申し訳なさそうに言いながら緋乃が湯船に体を沈めると、彼女も続いた。

「そうなの?てっきり年下だと思ってた。」

「背が小さいから、そう見えるんだと思います。彼から『間違ってもセーラー服なんて着るなよ。僕が怪しいオヤジに見られるから』って、よくからかわれます。」

「怪しいオヤジって…、彼は何歳?」

「47です。」

「ふーん、訳あり?」

「そ、そんなんじゃ。たまたま付き合っている相手が年いってるだけ…いや、ほんとに怪しいオヤジです。」

「オヤジ、ねぇ。さあどうかしら。あなたのように若く見えるんだったら、そうは言えなくない?でも、とても仲がよさそうね。彼とのコト話しているときのあなた、ほんとに嬉しそうよ。」

「そうですか?そんなこと無いと思うけど。でもその言葉、そっくりお返しします。ご家族仲がよくて、とてもお幸せのようですから。」

「ありがとう。今は、ね。」

「‟今は‟って?」


 初老の婦人が露天風呂から戻ってきた。扉を開けたときに入ってきた風が、湯殿の天井あたりに漂っていた湯気を奥へと追いやった。
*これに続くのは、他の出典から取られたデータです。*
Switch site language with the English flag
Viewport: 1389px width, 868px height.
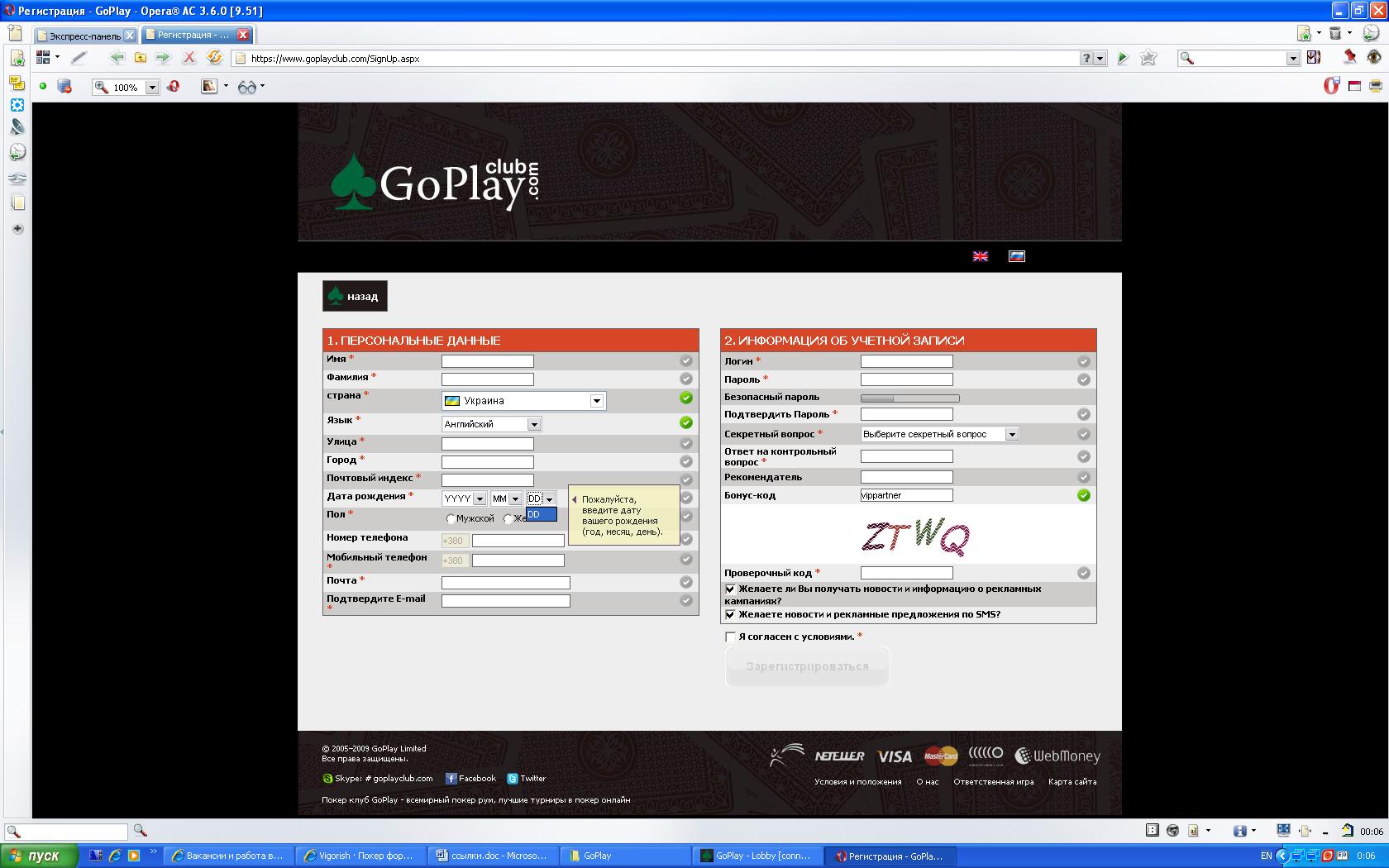coord(981,256)
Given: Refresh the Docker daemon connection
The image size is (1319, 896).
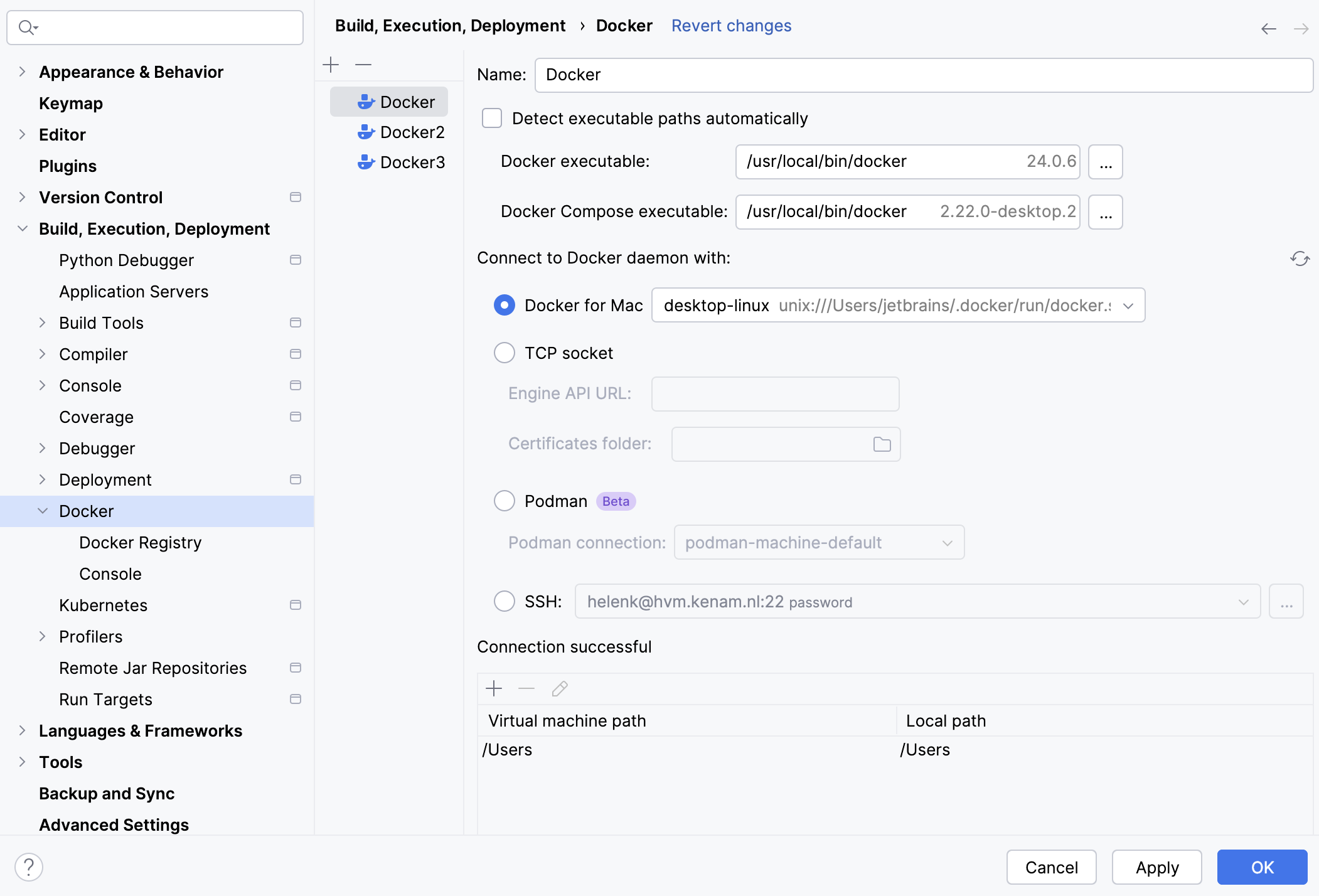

「不思議ね。あなたと話していると、落ち着くわ。他人の愚痴なんて聞きたくないでしょうけど、話してもいい?」

「ええ、私でよければ。」

「いろいろあったのよ、結婚して5年だけど。お互い好き同士で結婚したのに、まわりはやれ不釣合いだとか考え方がなってないとか、今でも色々言ってる。あ、主人の実家、おじい様まで代々村長だったの。今は熊本市になってるんだけど、隣近所がちやほやするもんだからお父様なんか有力者気取り。」

「わかる気がする。私の家も、昔は土地を借りてお米作ってて、そのときの地主の家には今でも頭が上がらないみたい。」

「‟悪しき風習‟ってのかしらね、このご時世に。で、私が主人と付き合い始めた頃から、私がサラリーマンの娘というのが気に入らなくて何かとあら捜し。主人も耐えかねて、『やっと自分が幸せになろうとしているのに水を差すのか』って大喧嘩。結局、お父様が折れた形で結婚は許してもらえたけど…」


 彼女は湯からゆっくりと左手を出し、薬指の指輪を眺めながら大きくため息をついた。